Outre le maintien de la production dans un contexte de forte hausse du prix du gaz, l’industrie de la fertilisation doit répondre à plusieurs défis sur le moyen et long terme.

  1. Répondre aux objectifs de la loi Climat et résilience

    « Un gros travail va être engagé » pour répondre aux ambitions de la loi Climat et résilience, indique Florence Nys, déléguée générale de l’Unifa (Union des industries de la fertilisation). Publiée au Journal officiel le 24 août 2021, celle-ci fixe notamment des objectifs de réduction d’émissions de gaz à effet de serre par le secteur agricole. Un volet spécifique détaille un plan d’action sur la réduction des émissions de protoxyde d’azote liées aux engrais.

    Pour l’Unifa, la priorité est de s’assurer de travailler le sujet « tout en maintenant la valeur nutritionnelle des fertilisants ». Ce travail devrait aboutir à la coconstruction, avec les acteurs du monde agricole et les pouvoirs publics, d’une boîte à outils « opérationnelle et réaliste ».

    Florence Nys assure que l’Unifa a été fortement mobilisée pendant tout le processus de discussion du projet de loi pour expliquer les enjeux de la fertilisation azotée raisonnée. Elle estime que les délais imposés sont trop courts pour collectivement mettre en œuvre des solutions.

    Pour rappel, si les objectifs européens de réduction des émissions de gaz à effet de serre ne sont pas remplis pendant deux années consécutives, une redevance sur les engrais azotés minéraux pourrait voir le jour.

    > À lire aussi : Engrais : la loi climat crée le plan Eco’Azot (20/07/2021)

  2. S’affranchir de la dépendance aux matières premières

    Les industries de la fertilisation travaillent pour faire face à la « forte pression de la mondialisation » sur les marchés des engrais en général. « Face à la volatilité des prix, nous dialoguons aujourd’hui avec les pouvoirs publics sur des leviers d’amortissement sur du long terme, à l’horizon de 10 ou 15 ans », explique Florence Nys.

    L’objectif est de pouvoir réduire la pression de la mondialisation, et de « s’affranchir de nos dépendances sur les matières premières quand cela est possible ».

    L’industrie de la fertilisation concentre pour l’heure ses efforts sur la décarbonation de la filière, une problématique qui en est à ses débuts.
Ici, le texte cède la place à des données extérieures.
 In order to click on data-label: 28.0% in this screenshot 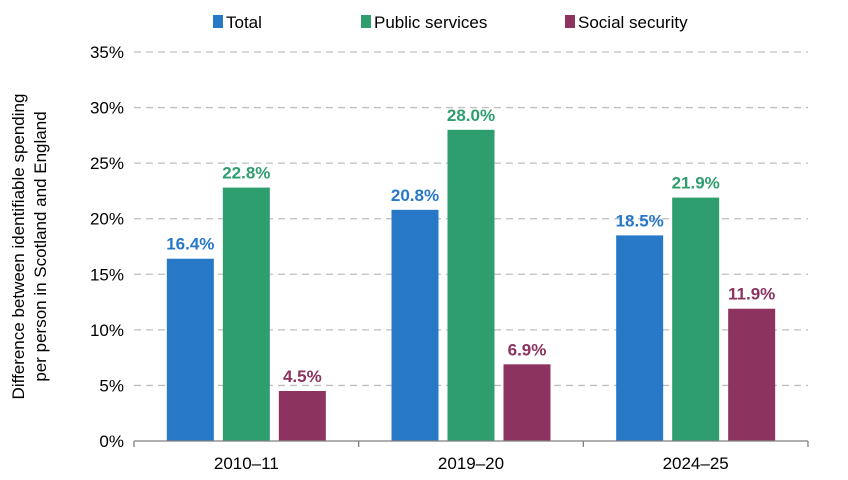, I will do `click(471, 116)`.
L’objectif est de trouver des alternatives à l’utilisation du gaz naturel pour la production d’ammoniac (lire l’encadré). « La technologie est présente, mais la mise en œuvre et le prix sont encore à définir », estime Florence Nys.

  3. Investir dans les biostimulants

    Autre challenge, celui du marché des biostimulants, « en pleine expansion » selon l’Unifa. « Ce sont des produits issus des biotechnologies qui demandent des investissements dans la recherche et le développement pour aller toujours plus loin dans la performance agroécologique », déclare Florence Nys.

    À l’échelle mondiale, les biostimulants représentent un chiffre d’affaires de 2 milliards d’euros, dont 500 millions d’euros sur le marché européen.

Hélène Parisot
De l’hydrogène « vert »

L’ammoniac (NH3), composant principal des engrais azotés, s’obtient par combinaison de l’azote de l’air (N2) et de l’hydrogène (H2). Cet hydrogène provient actuellement du gaz naturel (méthane, CH4).

Il est possible de produire de l’hydrogène par électrolyse de l’eau : cette technique consiste à décomposer l’eau (H2O) en dioxygène (O2) et dihydrogène (dit hydrogène : H2). L’intérêt de cette méthode est qu’aucun atome de carbone n’est en jeu : l’hydrogène produit est dit « décarboné » ou « vert ». Les émissions de gaz à effet de serre en lien avec cette technique sont celles qui concernent la production de l’électricité nécessaire au processus d’hydrolyse.

L’Unifa estime pour l’heure que le coût structurel de la production d’hydrogène par électrolyse est 3 à 4 fois plus cher que la production d’hydrogène par vaporeformage du méthane, procédé actuellement utilisé.

L’hydrogène peut aussi provenir d’une unité de méthanisation, mais les volumes en jeu ne sont pas suffisants au regard des besoins des industriels, explique l’Unifa.